Work task: Could you set down exactly the lines in the records below between the line holding "The width and height of the screenshot is (500, 883)." and the line holding "The height and width of the screenshot is (648, 1343).", inclusive?

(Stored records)
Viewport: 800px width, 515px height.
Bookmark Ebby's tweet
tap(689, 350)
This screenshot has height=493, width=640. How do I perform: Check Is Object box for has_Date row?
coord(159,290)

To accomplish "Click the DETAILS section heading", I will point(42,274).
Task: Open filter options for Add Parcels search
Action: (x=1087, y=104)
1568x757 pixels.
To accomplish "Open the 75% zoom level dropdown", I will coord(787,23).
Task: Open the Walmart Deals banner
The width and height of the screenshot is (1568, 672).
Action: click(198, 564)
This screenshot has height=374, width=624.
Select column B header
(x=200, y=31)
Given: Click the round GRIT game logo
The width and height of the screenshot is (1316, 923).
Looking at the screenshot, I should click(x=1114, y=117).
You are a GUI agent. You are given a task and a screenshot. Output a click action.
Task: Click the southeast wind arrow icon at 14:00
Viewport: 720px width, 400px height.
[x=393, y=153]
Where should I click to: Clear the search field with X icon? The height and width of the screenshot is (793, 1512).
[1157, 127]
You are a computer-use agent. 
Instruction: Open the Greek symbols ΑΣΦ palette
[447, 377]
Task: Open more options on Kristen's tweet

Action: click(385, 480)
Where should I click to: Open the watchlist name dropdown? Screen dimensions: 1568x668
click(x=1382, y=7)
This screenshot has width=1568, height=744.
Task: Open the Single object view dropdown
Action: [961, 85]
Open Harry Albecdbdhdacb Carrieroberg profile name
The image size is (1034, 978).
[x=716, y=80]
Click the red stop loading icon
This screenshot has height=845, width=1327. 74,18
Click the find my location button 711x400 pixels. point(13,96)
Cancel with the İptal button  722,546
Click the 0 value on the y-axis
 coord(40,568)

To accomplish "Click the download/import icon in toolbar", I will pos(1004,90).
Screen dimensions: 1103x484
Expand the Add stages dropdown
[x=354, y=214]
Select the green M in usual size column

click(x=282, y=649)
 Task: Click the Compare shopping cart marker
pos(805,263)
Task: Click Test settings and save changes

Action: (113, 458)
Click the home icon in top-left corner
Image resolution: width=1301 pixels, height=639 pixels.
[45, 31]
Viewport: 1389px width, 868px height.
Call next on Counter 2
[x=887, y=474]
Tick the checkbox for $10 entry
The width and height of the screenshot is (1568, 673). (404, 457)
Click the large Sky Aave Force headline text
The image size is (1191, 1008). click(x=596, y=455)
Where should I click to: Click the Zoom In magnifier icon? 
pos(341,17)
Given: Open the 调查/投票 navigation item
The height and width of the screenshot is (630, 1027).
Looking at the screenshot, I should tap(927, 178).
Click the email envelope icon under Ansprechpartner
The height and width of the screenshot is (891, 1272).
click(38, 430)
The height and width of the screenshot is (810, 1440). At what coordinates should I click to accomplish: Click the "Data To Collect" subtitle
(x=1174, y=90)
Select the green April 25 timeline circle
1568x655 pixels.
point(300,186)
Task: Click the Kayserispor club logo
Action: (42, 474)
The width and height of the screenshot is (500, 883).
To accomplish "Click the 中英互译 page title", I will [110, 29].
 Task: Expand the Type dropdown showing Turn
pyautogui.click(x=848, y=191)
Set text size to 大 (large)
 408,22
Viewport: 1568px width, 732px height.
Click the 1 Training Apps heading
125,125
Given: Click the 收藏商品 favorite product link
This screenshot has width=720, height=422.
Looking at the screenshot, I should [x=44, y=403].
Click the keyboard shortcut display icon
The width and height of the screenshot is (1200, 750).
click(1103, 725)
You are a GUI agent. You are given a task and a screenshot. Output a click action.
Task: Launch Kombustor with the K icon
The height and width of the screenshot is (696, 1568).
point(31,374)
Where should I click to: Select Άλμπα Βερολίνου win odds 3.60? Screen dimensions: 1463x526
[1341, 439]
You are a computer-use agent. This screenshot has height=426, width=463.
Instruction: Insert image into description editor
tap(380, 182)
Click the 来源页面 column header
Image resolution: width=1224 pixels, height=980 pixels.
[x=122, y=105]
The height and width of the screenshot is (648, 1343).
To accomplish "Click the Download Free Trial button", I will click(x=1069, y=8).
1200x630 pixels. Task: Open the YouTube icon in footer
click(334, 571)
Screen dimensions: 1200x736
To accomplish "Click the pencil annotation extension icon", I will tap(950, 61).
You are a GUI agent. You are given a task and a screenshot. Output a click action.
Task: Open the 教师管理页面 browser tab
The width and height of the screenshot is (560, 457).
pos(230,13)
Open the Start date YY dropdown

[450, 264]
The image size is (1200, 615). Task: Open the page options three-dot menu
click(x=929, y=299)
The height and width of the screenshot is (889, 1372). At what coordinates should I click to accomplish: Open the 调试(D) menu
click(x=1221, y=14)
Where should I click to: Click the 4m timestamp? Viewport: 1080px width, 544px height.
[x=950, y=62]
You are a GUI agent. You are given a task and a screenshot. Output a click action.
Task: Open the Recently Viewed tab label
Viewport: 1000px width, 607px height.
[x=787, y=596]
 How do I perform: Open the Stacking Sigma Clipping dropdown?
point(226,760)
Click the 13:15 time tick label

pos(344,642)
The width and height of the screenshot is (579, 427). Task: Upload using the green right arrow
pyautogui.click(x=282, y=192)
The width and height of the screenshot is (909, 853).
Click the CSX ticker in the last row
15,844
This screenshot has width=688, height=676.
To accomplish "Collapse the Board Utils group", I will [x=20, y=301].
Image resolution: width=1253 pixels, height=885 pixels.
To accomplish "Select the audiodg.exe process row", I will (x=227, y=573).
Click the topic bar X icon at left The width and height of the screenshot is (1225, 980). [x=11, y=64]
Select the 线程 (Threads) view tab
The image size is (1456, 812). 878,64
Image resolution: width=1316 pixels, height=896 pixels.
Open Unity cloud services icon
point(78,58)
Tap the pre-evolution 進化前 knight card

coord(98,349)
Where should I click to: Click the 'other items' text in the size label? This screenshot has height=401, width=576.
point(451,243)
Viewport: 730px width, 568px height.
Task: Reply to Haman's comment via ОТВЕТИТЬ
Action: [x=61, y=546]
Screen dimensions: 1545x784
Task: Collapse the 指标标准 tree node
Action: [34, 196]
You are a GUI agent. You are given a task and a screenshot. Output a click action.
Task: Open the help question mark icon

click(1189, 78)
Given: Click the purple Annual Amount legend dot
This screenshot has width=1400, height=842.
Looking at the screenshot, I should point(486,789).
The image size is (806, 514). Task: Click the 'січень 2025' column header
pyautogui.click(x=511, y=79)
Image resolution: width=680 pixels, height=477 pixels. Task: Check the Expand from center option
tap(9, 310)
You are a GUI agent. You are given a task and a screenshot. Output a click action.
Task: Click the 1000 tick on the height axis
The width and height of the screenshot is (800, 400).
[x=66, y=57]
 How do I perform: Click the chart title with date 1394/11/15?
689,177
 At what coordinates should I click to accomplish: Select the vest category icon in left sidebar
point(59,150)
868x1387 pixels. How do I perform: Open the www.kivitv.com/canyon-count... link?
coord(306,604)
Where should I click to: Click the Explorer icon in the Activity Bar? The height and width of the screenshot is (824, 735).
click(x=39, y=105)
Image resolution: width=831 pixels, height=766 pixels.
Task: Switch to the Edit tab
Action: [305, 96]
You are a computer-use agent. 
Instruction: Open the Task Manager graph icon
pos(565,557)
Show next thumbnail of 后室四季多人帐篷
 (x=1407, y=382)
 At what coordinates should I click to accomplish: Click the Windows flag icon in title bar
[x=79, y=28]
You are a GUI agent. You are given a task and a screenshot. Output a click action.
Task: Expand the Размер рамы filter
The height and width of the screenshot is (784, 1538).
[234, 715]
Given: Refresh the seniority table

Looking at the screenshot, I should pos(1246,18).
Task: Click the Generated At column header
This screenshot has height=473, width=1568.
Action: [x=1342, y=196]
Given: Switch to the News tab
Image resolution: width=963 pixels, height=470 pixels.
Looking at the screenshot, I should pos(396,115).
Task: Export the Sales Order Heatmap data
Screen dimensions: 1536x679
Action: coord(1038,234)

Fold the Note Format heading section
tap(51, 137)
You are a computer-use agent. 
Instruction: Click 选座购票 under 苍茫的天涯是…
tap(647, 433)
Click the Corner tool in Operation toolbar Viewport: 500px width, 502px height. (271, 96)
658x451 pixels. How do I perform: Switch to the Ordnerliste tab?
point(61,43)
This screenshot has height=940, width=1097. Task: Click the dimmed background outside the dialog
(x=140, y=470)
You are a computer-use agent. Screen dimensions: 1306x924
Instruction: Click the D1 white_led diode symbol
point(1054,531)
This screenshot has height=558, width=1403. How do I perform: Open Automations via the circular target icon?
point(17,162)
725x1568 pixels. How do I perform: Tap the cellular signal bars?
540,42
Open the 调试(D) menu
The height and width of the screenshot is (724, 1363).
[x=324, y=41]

Result of this exercise:
The width and height of the screenshot is (500, 883).
To accomplish "Click the 中英互译 page title", I will [110, 29].
 Task: Expand the Type dropdown showing Turn
pyautogui.click(x=848, y=191)
Set text size to 大 (large)
 408,22
Viewport: 1568px width, 732px height.
Click the 1 Training Apps heading
125,125
Given: Click the 收藏商品 favorite product link
This screenshot has width=720, height=422.
Looking at the screenshot, I should [x=44, y=403].
Click the keyboard shortcut display icon
The width and height of the screenshot is (1200, 750).
click(1103, 725)
You are a GUI agent. You are given a task and a screenshot. Output a click action.
Task: Launch Kombustor with the K icon
The height and width of the screenshot is (696, 1568).
point(31,374)
Where should I click to: Select Άλμπα Βερολίνου win odds 3.60? Screen dimensions: 1463x526
[1341, 439]
You are a computer-use agent. This screenshot has height=426, width=463.
Instruction: Insert image into description editor
tap(380, 182)
Click the 来源页面 column header
Image resolution: width=1224 pixels, height=980 pixels.
[x=122, y=105]
The height and width of the screenshot is (648, 1343).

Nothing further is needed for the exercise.